Berea, Kentucky, and its central institution, Berea College, emerge in Belonging as a symbol of possibility—a place where hooks’s vision for racial justice, educational access, and community rootedness could take tangible form. Founded in 1855 by abolitionist John G. Fee as an interracial and coeducational college, Berea has a long-standing mission to provide free, high-quality education to students of limited means, particularly from Appalachia. Its historical commitment to racial integration and social justice distinguishes it from the surrounding region, where segregationist attitudes and systemic barriers to Black land ownership have long persisted.
For hooks, Berea is both a literal home and a conceptual anchor. After years of living in urban and academic settings across the United States, she chose to settle there, seeing it as a place that aligned with her values of community care, anti-racist practice, and sustainable living. She praises the town’s progressive roots and the ethos of service embedded in its culture, noting that many citizens actively work to “end domination in all forms” (87). At the same time, she acknowledges that even in Berea, subtle forms of racial exclusion linger—an indication that the work of dismantling white supremacy is never complete.

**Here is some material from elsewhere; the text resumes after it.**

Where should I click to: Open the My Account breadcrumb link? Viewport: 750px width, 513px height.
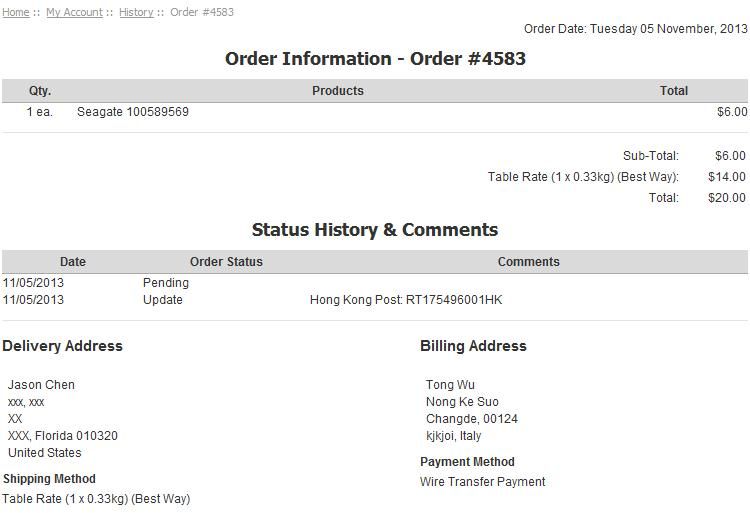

By encouraging more Black families to move to Berea, hooks positions the town as a potential model for what she calls a “culture of belonging” (7), a community that resists both the nostalgia of a romanticized past and the alienation of capitalist individualism. Berea’s blend of history, activism, and everyday neighborliness allows hooks to ground her philosophical reflections in a living example, offering readers a vision of how rootedness in place can foster equity and connection across racial lines.